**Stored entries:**
☆ ☆ ☆ ☆ ☆ ☆ ☆

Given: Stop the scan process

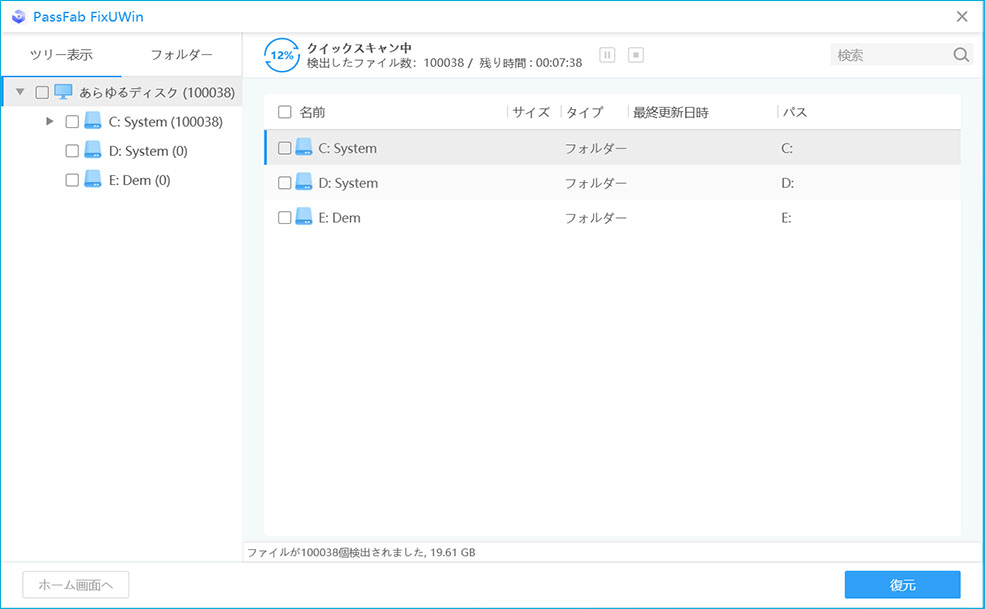Looking at the screenshot, I should [636, 55].
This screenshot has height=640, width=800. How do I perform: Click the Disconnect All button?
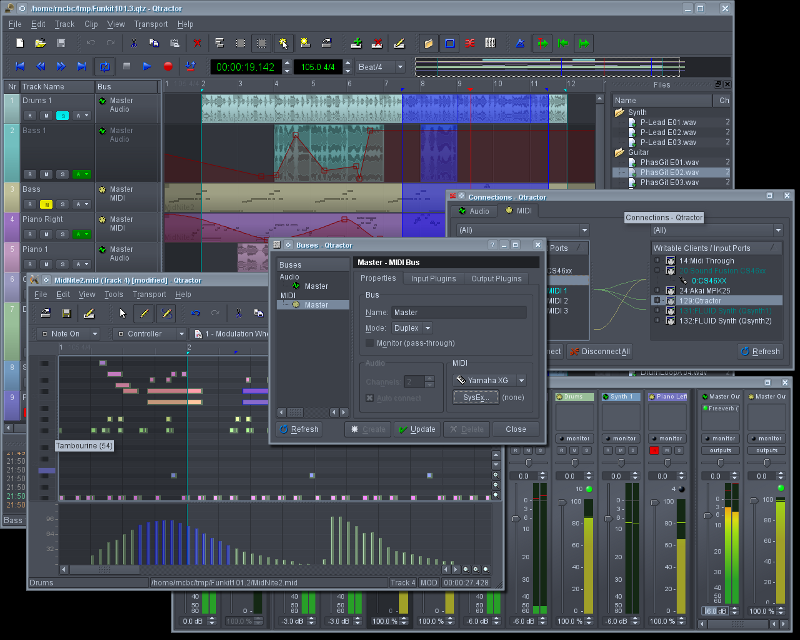(600, 352)
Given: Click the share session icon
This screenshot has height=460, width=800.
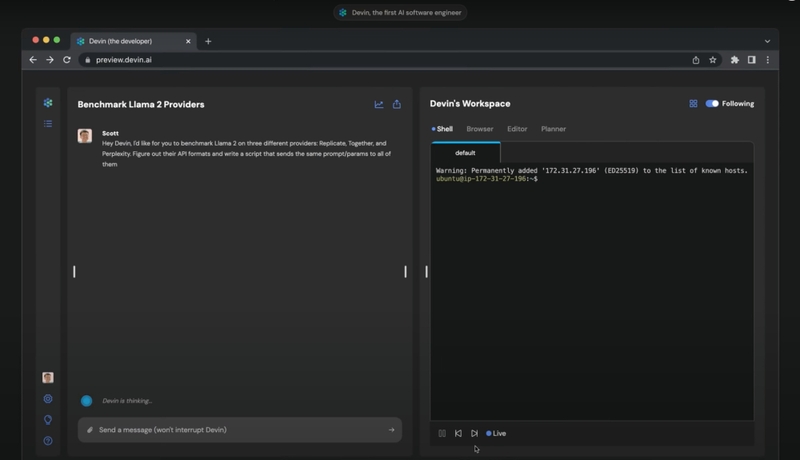Looking at the screenshot, I should 397,104.
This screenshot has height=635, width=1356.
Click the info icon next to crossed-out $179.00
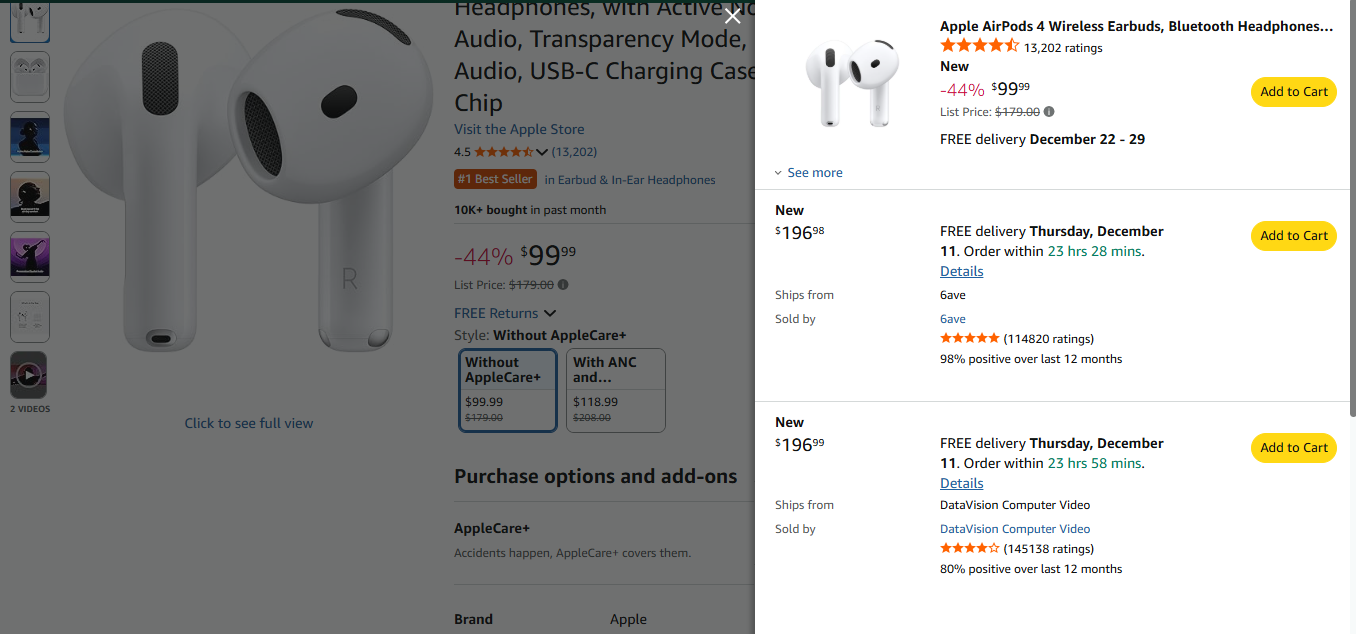point(562,285)
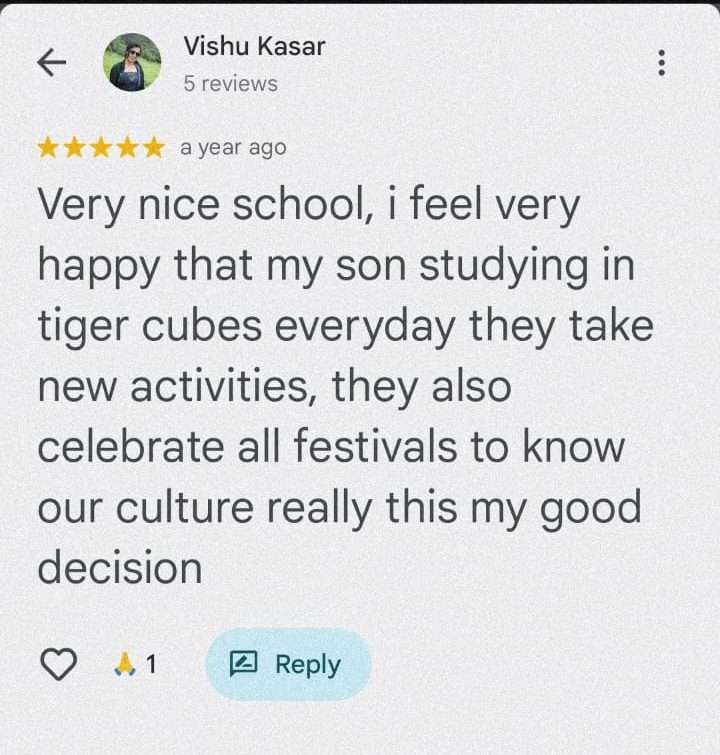Open the three-dot more options menu
The height and width of the screenshot is (755, 720).
coord(661,63)
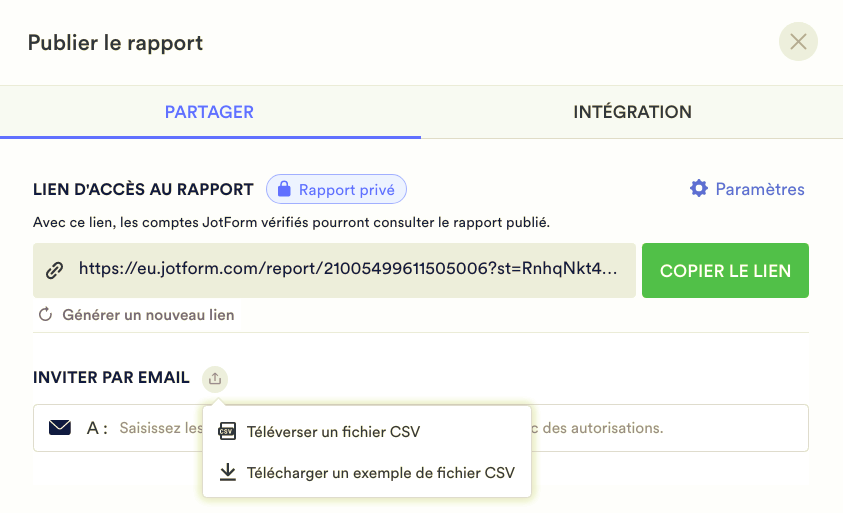Close the Publier le rapport dialog

798,42
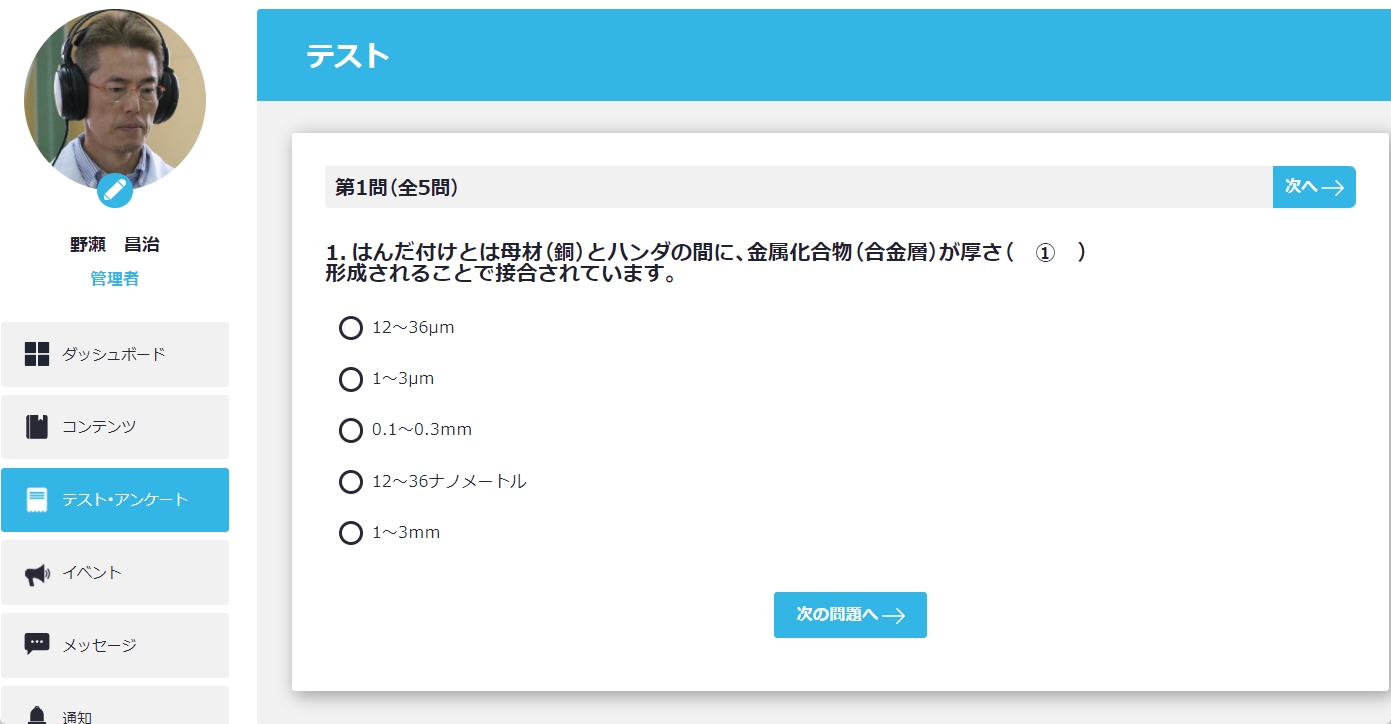Click the message speech bubble icon

37,645
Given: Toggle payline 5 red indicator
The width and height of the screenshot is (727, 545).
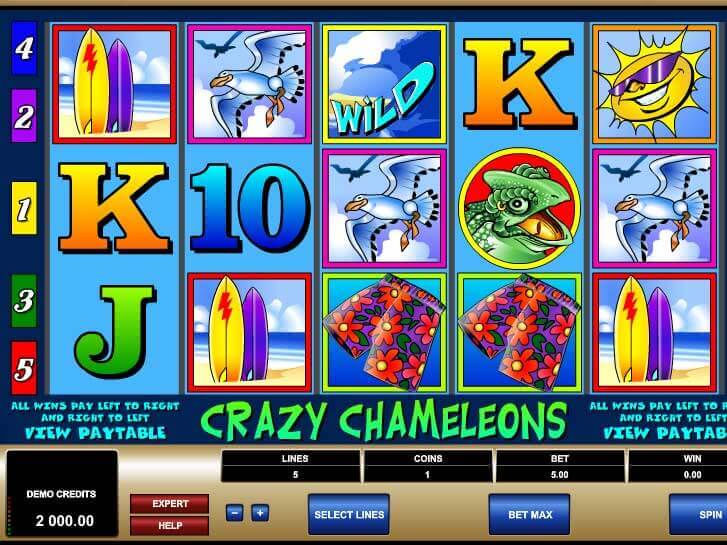Looking at the screenshot, I should point(24,368).
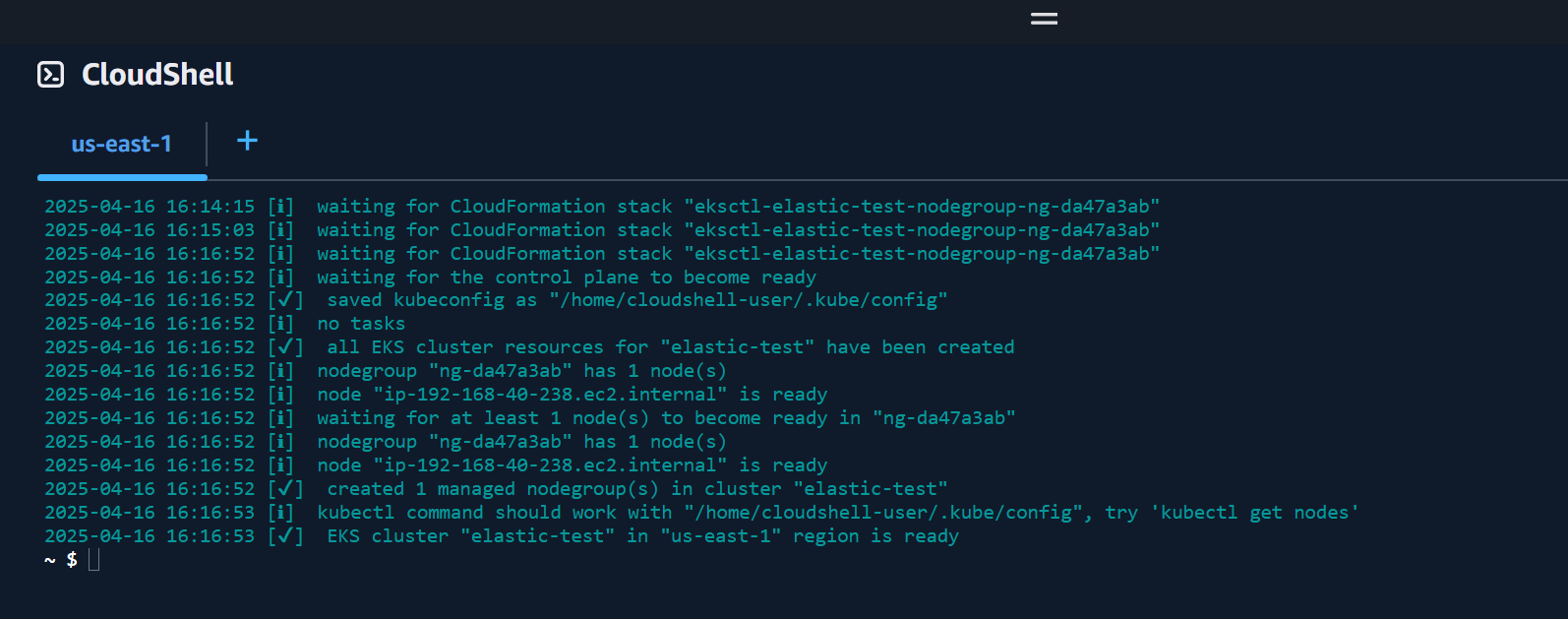Image resolution: width=1568 pixels, height=619 pixels.
Task: Click the 'kubectl get nodes' text in output
Action: [x=1255, y=513]
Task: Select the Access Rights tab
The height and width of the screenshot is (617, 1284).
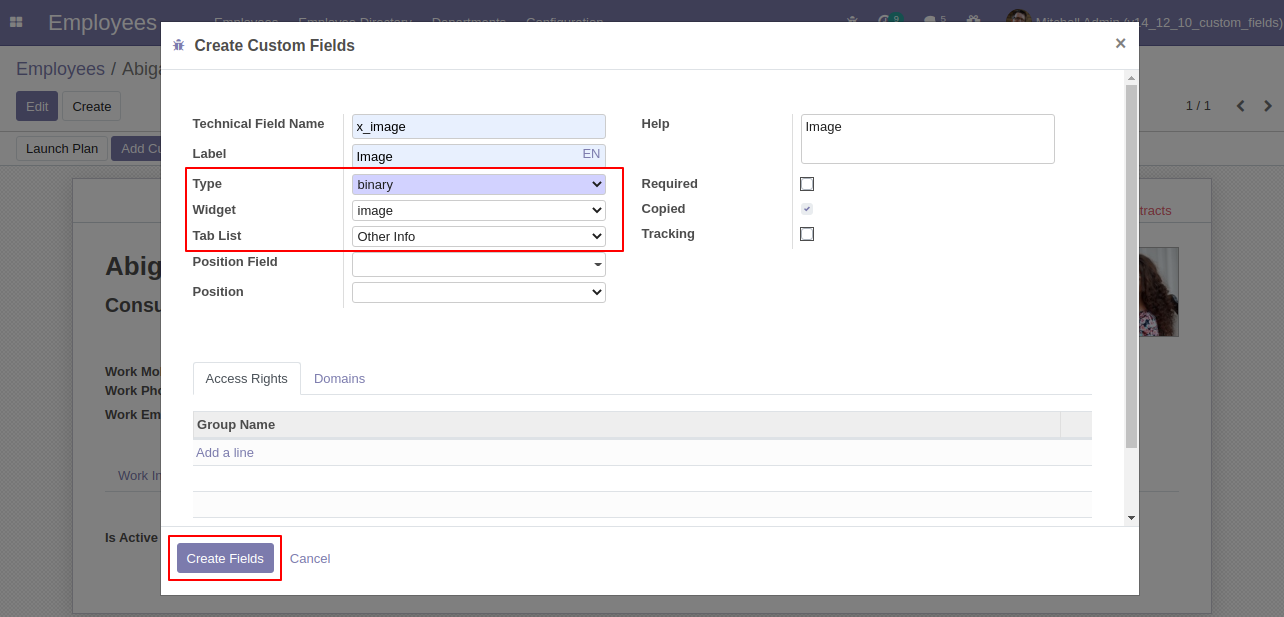Action: (246, 379)
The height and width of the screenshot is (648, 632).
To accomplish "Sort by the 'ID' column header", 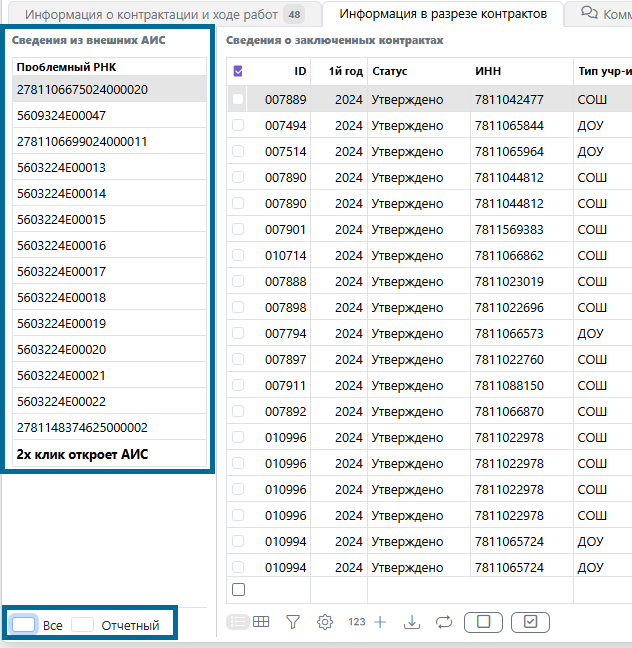I will (x=300, y=72).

☆ ☆ ☆ ☆ ☆ ☆ ☆

**TASK DIRECTIONS:**
In the data above, please extract the lines from the first one through the line with "Given: Toggle payline 5 red indicator", exactly, and keep pictures out.

**RESPONSE BOX:**
Given: Stop the scan process

Looking at the screenshot, I should [636, 55].
This screenshot has height=640, width=800. How do I perform: Click the Disconnect All button?
(600, 352)
Given: Click the share session icon
This screenshot has height=460, width=800.
Looking at the screenshot, I should 397,104.
This screenshot has height=635, width=1356.
Click the info icon next to crossed-out $179.00
point(562,285)
Open the three-dot more options menu
The height and width of the screenshot is (755, 720).
coord(661,63)
Close the Publier le rapport dialog

798,42
Click the message speech bubble icon

37,645
Given: Toggle payline 5 red indicator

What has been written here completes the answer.